When lo! an angel called him out of heaven,
Saying, ``Lay not thy hand upon the lad,
Neither do anything to him. Behold—!
A ram, caught in a thicket by its horns;
Offer the Ram of Pride instead!!''

But the old man would not so, and slew his son,
And half the seed of Europe, one by one.


Wilfrid Owen
I worry often that the full force of this poem is lost on generations younger than mine, who were not brought up on the Authorised version of the Bible the way I was, and do not know the texts that it contains, no longer have our sure-footed control of its language, and therefore cannot feel the cold fury that hisses forth from every line of this poem that is written in that language and that lives off those texts. God knows, the original readers of this poem would have felt it clearly enough. Benjamin Britten certainly did, for one. And you don't have to be a believer.
I like, too, the way his appropriation of the finger-wagging tone that this language always seems to our ears to have enables him to drive home an—entirely serious—message that is quite different from those usually conveyed in that language.

I do remember my friend Ismay Barwell saying that when, as a child, she encountered the story of Abraham being prepared to sacrifice Isaac it struck her as so completely, entirely and unquestionably bonkers—what kind of parent would so much as consider sacrificing their child, after all?—that it totally and permanently destroyed any trust she might ever otherwise have had in the other messages that might have been available from the body of texts whence that appalling narrative came. For my part i don't remember being that appalled. I think i just supposed that the adult world was a bizarre place and it would all become clear In Due Course. But then she was a firstborn and had much more confidence in her own judgement than i, a lastborn, would have. And when i did eventually learn the adult world's explanation, you know, submission to God's will and so on, i had by then acquired some confidence in my own judgement and i just thought [family show or no] well, actually, bollocks, sorry....

If this poem does not chill your blood and bring tears of rage to your eyes then you have been deprived of something, have lost part of your heritage. Rage, rage against the dying of the light.
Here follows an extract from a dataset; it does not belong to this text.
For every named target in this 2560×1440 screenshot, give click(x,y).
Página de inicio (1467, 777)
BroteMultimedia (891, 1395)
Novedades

I think this poem has to be read aloud, with special attention to line 8, which has to be read as something censored that has somehow broken through, a 20th century irruption into the reassuring world of the Authorised version. Owen is quite right to make only limited use of this device, since the poem relies on the 16th century language to get past our defences.


I confess to having [slightly] doctored the text, particularly the punctuation.